**Yang Diminta:**
Bisakah Anda menyalin utuh teks kenangan tentang wafatnya Ibu di bawah ini tanpa mengubah satu kata pun?

A Void, Communal, Memories (3)

Posted on Januari 4, 2016

6


mother-and-child-in-sunset-resized-shutterstock_257089414

Dalam kepercayaan kami, 40 hari sebelum seseorang meninggal, sehelai daun jatuh di Arsy, di langit tempat segala ketetapan dibuat. Setiap orang akan merasa, kapan waktunya tiba. Dan secara naluriah, mereka akan “memberitahu” orang-orang di sekelilingnya, terutama keluarga.

Setelah rampung segala perhelatan, dan tamu-tamu sudah pergi, kami menelusuri lagi masa silam. Terutama saat menjelang wafatnya Ibu. Kami mencari “pertanda” yang bisa kami mengerti.Dulu, sekitar 40 hari sebelum Ayah meninggal, aku dihampiri mimpi yang membuatku risau. Tentang kupu-kupu dalam gelembung, yang menanti saat untuk lepas. Sementara Ibu, tak memberi pertanda apapun kepadaku. Kecuali kerisauan karena kesehatannya yang terus memburuk. Juga risau terhadap keselamatannya.

**Data Mentah:**
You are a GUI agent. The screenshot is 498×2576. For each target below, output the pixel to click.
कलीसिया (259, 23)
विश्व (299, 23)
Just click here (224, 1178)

**Jawaban Lengkap:**
A Void, Communal, Memories (3)

Posted on Januari 4, 2016

6


mother-and-child-in-sunset-resized-shutterstock_257089414

Dalam kepercayaan kami, 40 hari sebelum seseorang meninggal, sehelai daun jatuh di Arsy, di langit tempat segala ketetapan dibuat. Setiap orang akan merasa, kapan waktunya tiba. Dan secara naluriah, mereka akan “memberitahu” orang-orang di sekelilingnya, terutama keluarga.

Setelah rampung segala perhelatan, dan tamu-tamu sudah pergi, kami menelusuri lagi masa silam. Terutama saat menjelang wafatnya Ibu. Kami mencari “pertanda” yang bisa kami mengerti.Dulu, sekitar 40 hari sebelum Ayah meninggal, aku dihampiri mimpi yang membuatku risau. Tentang kupu-kupu dalam gelembung, yang menanti saat untuk lepas. Sementara Ibu, tak memberi pertanda apapun kepadaku. Kecuali kerisauan karena kesehatannya yang terus memburuk. Juga risau terhadap keselamatannya.